"Menghilang seenak jidat! Kau pikir kau CEO di perusahaanku, hah?! Dengar ya, Erick. Ay-"
"Dengarkan Erick dulu, Ayah! Please..."
Robert mengerutkan kening mendengar nada rendah beserta permohonan putranya. Tak biasanya Erick berbicara seperti itu padanya. Robert pun menghela napas.
"Okay. Katakan pada Ayah mengapa kau tiba-tiba kabur dari rapat?"
"Dasha meneleponku sambil menangis histeris. Sa-"
"Memangnya kenapa?!"
"Aku belum selesai bicara, Ayah!"
Robert mengedarkan pandangan lalu duduk di sofa. Pikirannya sangat parno jika menyangkut menantu kesayangannya itu. Dia begitu ketakutan jika sampai terjadi sesuatu pada Dasha melebihi putranya sendiri. Seakan-akan Erick lah yang menantu disini.
"Baiklah. Ayah tidak akan memotong lagi."
"Sampai sekarang aku belum tahu dia kenapa. Aku tidak mau memaksanya bicara. Sudah syukur dia bisa tidur sekarang," jelas Erick di seberang sana.

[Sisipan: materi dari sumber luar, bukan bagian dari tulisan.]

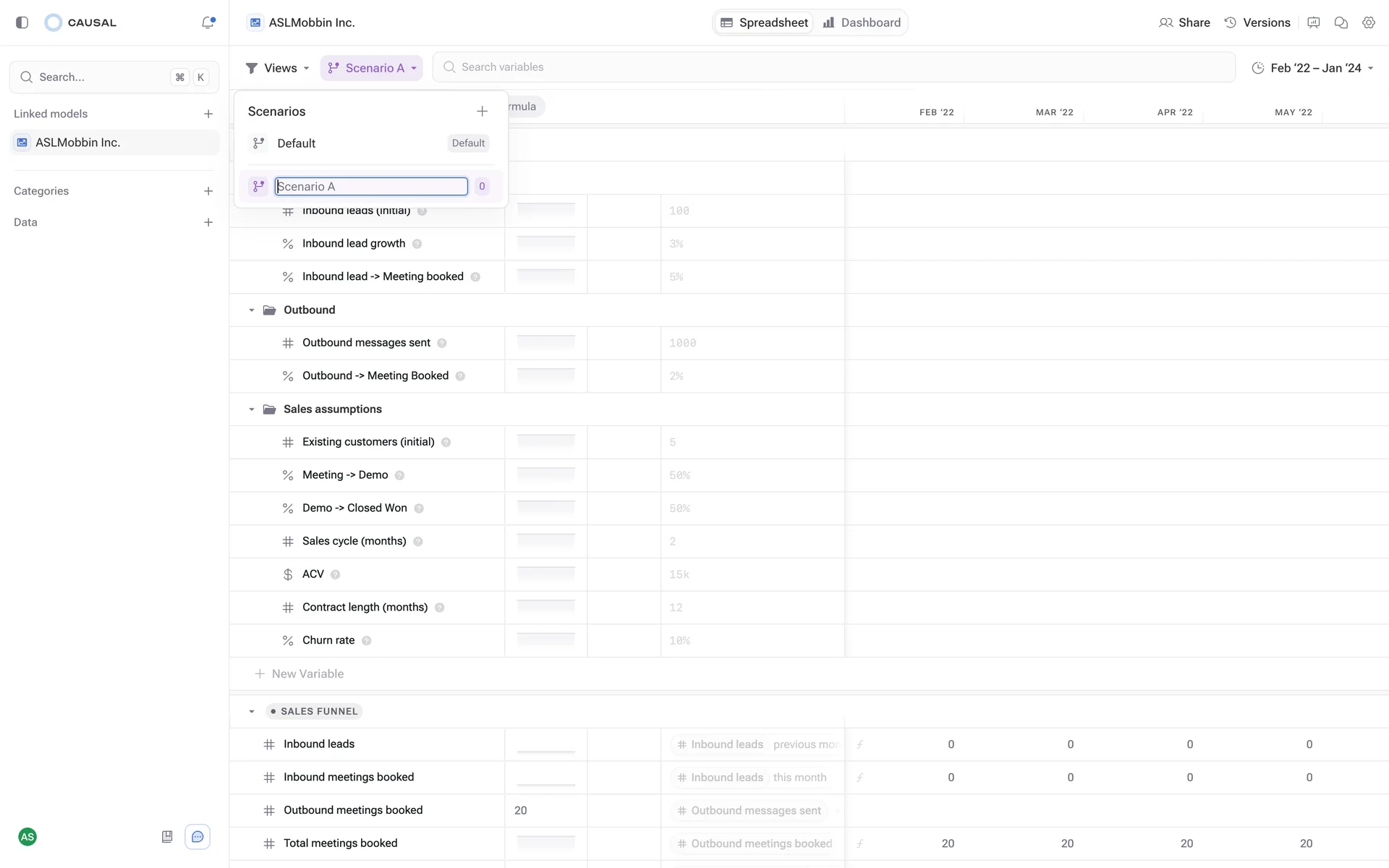The width and height of the screenshot is (1389, 868).
Task: Open the support chat widget icon
Action: 197,837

"Menurutmu, menantu Ayah kenapa?"
Terdengar suara helaan di seberang sana. Robert semakin mengernyit. Ia tegakkan kembali tubuhnya yang sempat bersandar sofa.
"Sepertinya ada yang melukainya, Ayah."
"Apa?!"
"Aku akan coba hubungi pihak apartemen."
Erick menoleh pada istrinya yang terlelap. Ia letakkan ponselnya di atas kabinet. Erick sangat yakin ada campur tangan orang lain yang menyebabkan Dasha seperti ini. Tidak mungkin gadis itu menggila hingga menghamburkan belanjaan dan menampar wajahnya sendiri.
"Erick..."
"Ya?"
Erick segera naik ke atas ranjang dan memeluk Dasha. Gadis itu membuka matanya dan menatapnya dengan penuh derita. Erick mencoba menarik senyum sembari tangannya mengelus rambut cokelat Dasha.
"Tidur lagi, ya? Aku besok ambil cuti."
Dasha mengangguk kecil dan membenamkan kepalanya di dada Erick.
Apa yang sebenarnya terjadi? Kalimat itu terus terngiang di kepala Erick. Ia melirik ke jam dinding. Sudah pukul satu lewat empat puluh tiga menit dini hari dan Erick masih terjaga. Ia duduk di sofa balkon apartemennya dengan terus mengernyit kening.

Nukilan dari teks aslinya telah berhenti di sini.